Archive
National Partnership for Reinventing Government
USIA-Chaired Interagency Working Group
Earns Vice President Gore's Hammer Award
Interagency Working Group (IAWG) Hammer Award ceremony of
April 7, 1999
Twenty-eight federal agencies-members of a working group chaired by the
United States Information Agency won a Hammer Award for reinventing the
way federal agencies communicate, cooperate, and coordinate U.S.
government-sponsored international people-to-people exchanges and training activities.
"Your work demonstrates that many agencies working together can accomplish what no one agency can do alone," said Morley Winograd, Senior Policy Advisor to the Vice President and Director of the National Partnership for Reinventing Government.
Winograd presented the award to the Interagency Working Group (IAWG) on
United States Government-Sponsored International Exchanges and Training at a ceremony in Washington, DC on April 7, 1999.
Dr.

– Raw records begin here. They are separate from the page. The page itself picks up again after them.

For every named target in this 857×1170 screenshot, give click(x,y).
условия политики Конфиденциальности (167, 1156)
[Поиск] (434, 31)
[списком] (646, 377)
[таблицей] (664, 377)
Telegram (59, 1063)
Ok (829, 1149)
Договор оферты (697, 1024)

John P. Loiello, former IAWG Chair and former USIA Associate
Director for Educational and Cultural Affairs, and former IAWG Staff
Director Jacob P. Gillespie accepted the award on behalf of the 65 others representing the 28 IAWG member agencies.
The coveted Hammer Award goes to teams of federal employees and their partners who make
extraordinary progress in creating a government that works better, costs less, and delivers results people care about.
What IAWG Accomplished
The IAWG earned the award for establishing ways of disseminating
information about international exchanges and training to federal
agencies, the private sector, foreign partners, and the American public.
The IAWG orchestrated the most comprehensive gathering and evaluation of information about international exchange activity ever undertaken by the federal government.
The IAWG has issued its first annual report and six regional reports on
U.S.-sponsored exchanges, developed case studies of successful
public-private partnerships, and created a centralized clearinghouse. "We expect a website-www.iawg.gov-to be available very soon, said IAWG Staff Director William P. Kiehl.
The IAWG's 1997 Annual Report includes an inventory of more than 200
international exchanges and training programs worldwide from more than 60 U.S. government departments and agencies. These programs involve
approximately 140,000 participants annually.
More About IAWG
The IAWG was established by Executive Order in 1997, and later modified by law. It was based on an original recommendation of the then-National
Performance Review in 1995. It is composed of senior representatives from the Departments of State, Defense, Education, and Justice, and the Agency for International Development, with representatives from 22 other federal agencies. By law, the United States Information Agency chairs the group. USIA Associate Director for Educational and Cultural Affairs Dr. William B. Bader is the current chair.